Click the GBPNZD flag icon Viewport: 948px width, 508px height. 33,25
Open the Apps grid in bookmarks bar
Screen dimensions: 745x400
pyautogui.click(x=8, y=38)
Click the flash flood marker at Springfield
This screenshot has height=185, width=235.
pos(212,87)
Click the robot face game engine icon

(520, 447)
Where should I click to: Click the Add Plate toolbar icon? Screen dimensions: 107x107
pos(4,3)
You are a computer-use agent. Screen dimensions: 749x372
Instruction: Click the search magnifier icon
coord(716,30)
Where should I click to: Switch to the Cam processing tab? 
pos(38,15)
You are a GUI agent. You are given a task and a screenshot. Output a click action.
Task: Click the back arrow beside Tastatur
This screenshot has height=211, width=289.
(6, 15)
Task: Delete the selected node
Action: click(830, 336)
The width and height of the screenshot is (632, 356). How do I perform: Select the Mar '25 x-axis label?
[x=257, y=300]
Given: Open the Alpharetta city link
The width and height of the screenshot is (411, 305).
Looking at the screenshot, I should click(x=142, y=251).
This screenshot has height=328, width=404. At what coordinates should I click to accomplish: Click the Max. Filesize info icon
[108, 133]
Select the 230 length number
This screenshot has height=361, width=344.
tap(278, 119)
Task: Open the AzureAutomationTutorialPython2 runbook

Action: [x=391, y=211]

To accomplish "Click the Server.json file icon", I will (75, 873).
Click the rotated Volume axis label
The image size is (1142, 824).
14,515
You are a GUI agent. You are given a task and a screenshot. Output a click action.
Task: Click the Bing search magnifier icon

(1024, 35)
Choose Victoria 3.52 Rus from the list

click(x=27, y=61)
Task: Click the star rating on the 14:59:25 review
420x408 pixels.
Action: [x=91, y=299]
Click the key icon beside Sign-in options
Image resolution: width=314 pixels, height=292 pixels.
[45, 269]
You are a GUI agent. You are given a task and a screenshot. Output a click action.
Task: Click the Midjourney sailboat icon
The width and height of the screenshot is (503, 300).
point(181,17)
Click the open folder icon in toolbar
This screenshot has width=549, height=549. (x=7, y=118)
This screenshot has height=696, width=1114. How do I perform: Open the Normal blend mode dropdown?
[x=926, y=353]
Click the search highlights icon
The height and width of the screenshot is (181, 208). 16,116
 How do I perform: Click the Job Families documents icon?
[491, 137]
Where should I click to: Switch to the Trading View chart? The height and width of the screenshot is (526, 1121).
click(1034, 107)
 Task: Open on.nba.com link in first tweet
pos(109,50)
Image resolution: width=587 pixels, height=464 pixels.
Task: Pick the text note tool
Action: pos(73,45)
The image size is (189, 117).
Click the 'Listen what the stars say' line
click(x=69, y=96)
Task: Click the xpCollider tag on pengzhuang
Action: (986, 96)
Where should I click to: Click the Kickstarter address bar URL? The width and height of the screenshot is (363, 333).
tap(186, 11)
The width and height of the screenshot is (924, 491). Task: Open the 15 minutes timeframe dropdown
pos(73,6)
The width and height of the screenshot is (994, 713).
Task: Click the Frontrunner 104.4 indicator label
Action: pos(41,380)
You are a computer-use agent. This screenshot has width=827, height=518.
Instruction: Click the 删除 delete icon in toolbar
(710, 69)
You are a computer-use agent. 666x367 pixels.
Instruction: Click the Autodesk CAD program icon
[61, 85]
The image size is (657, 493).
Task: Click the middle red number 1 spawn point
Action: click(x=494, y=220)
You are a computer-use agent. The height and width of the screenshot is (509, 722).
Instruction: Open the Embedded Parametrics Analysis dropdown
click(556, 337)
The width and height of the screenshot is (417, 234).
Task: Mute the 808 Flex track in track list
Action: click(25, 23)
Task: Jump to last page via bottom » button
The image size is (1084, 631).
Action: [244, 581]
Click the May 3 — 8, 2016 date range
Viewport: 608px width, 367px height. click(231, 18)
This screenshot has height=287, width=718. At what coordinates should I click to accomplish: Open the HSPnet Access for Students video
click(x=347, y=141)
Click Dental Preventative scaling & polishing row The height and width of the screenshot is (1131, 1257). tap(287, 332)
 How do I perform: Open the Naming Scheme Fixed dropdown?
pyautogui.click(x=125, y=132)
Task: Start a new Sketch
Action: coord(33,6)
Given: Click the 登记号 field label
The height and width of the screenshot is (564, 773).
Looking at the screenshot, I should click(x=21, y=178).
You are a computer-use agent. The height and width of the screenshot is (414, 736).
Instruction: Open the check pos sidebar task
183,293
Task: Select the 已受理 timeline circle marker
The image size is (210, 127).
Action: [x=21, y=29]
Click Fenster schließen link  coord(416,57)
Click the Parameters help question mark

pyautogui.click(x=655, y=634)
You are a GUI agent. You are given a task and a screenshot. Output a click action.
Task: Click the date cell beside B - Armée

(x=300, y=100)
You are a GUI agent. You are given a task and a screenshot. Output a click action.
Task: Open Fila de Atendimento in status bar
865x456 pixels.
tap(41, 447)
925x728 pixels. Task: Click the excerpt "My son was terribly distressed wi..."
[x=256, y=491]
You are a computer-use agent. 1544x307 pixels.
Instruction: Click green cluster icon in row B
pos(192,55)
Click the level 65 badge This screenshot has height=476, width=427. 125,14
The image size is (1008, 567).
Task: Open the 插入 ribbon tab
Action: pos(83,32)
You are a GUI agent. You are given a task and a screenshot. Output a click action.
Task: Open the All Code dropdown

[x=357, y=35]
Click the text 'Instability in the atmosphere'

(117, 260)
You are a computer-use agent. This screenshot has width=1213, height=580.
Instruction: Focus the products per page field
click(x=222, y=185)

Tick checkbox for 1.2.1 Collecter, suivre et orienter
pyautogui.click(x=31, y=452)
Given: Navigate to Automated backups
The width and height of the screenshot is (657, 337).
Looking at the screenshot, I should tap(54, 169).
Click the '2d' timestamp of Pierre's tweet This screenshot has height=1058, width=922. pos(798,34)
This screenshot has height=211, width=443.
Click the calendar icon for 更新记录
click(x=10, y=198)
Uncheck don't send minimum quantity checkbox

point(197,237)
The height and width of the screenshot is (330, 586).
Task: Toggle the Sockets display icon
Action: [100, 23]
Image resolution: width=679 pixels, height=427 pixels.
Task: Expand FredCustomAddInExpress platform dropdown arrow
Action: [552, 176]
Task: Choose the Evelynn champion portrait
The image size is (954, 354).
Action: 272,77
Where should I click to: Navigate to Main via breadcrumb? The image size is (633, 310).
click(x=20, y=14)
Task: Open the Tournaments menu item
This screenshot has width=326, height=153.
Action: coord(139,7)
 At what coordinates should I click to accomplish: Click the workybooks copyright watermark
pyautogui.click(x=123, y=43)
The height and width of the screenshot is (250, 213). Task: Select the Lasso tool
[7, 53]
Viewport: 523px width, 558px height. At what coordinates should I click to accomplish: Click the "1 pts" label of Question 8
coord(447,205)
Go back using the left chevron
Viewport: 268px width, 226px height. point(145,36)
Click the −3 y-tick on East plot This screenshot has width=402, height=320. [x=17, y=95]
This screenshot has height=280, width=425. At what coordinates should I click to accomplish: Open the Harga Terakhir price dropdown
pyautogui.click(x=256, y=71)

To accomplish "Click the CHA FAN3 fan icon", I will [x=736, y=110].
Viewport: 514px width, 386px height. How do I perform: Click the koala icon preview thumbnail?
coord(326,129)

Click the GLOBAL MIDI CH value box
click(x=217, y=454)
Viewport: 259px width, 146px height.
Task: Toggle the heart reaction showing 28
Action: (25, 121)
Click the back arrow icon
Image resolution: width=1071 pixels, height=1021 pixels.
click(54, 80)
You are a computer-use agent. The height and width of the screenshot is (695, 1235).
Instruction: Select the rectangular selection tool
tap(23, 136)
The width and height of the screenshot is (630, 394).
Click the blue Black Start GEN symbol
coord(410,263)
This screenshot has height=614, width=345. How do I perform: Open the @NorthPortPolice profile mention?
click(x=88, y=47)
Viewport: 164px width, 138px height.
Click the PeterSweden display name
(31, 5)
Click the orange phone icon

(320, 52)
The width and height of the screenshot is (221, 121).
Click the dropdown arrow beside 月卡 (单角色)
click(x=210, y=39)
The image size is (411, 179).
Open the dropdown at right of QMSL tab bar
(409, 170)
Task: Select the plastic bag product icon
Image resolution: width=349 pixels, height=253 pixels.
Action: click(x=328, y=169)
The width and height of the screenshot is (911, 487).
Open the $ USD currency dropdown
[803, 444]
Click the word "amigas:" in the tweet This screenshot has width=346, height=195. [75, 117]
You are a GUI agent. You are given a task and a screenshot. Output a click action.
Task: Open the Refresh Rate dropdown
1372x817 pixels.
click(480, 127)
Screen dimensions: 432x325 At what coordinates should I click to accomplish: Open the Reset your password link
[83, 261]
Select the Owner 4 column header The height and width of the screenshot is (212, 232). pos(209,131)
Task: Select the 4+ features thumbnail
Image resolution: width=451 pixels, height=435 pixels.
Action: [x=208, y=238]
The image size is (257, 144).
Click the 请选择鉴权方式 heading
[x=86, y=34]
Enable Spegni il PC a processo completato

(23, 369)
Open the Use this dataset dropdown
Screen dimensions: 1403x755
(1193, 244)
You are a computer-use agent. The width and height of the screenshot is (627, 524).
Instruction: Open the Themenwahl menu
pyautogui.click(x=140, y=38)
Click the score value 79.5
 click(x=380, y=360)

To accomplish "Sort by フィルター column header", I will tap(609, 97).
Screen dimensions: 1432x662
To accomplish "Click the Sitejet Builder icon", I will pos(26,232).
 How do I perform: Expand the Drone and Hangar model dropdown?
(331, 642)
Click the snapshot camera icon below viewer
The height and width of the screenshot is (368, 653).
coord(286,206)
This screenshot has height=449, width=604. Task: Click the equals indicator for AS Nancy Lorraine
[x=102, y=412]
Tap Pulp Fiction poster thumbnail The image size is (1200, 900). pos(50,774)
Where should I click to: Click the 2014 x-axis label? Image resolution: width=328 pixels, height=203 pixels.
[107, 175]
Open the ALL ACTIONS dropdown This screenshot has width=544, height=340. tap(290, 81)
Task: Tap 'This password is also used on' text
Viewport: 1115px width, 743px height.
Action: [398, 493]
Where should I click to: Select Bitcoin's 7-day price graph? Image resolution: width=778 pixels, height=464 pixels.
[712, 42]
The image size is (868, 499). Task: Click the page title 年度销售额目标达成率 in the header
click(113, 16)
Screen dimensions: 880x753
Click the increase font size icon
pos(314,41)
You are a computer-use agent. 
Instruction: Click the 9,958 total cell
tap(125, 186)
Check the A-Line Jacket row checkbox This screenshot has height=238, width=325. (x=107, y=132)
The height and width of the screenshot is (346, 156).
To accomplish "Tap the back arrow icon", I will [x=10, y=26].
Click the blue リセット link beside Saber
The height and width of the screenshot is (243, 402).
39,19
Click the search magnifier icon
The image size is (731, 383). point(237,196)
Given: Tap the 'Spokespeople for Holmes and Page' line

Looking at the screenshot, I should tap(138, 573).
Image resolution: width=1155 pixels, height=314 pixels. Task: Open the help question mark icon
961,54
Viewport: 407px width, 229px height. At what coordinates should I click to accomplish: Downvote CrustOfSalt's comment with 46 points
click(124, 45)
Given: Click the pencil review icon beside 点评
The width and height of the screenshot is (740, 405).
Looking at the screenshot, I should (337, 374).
───
EXERCISE: Looking at the records above, return exactly the lines from the line with "Task: Select the plastic bag product icon" to the line with "You are a computer-use agent. The width", both ends included.

REPLY TO THE EXERCISE:
Task: Select the plastic bag product icon
Image resolution: width=349 pixels, height=253 pixels.
Action: click(x=328, y=169)
The width and height of the screenshot is (911, 487).
Open the $ USD currency dropdown
[803, 444]
Click the word "amigas:" in the tweet This screenshot has width=346, height=195. [75, 117]
You are a GUI agent. You are given a task and a screenshot. Output a click action.
Task: Open the Refresh Rate dropdown
1372x817 pixels.
click(480, 127)
Screen dimensions: 432x325 At what coordinates should I click to accomplish: Open the Reset your password link
[83, 261]
Select the Owner 4 column header The height and width of the screenshot is (212, 232). pos(209,131)
Task: Select the 4+ features thumbnail
Image resolution: width=451 pixels, height=435 pixels.
Action: [x=208, y=238]
The image size is (257, 144).
Click the 请选择鉴权方式 heading
[x=86, y=34]
Enable Spegni il PC a processo completato

(23, 369)
Open the Use this dataset dropdown
Screen dimensions: 1403x755
(1193, 244)
You are a computer-use agent. The width and height of the screenshot is (627, 524).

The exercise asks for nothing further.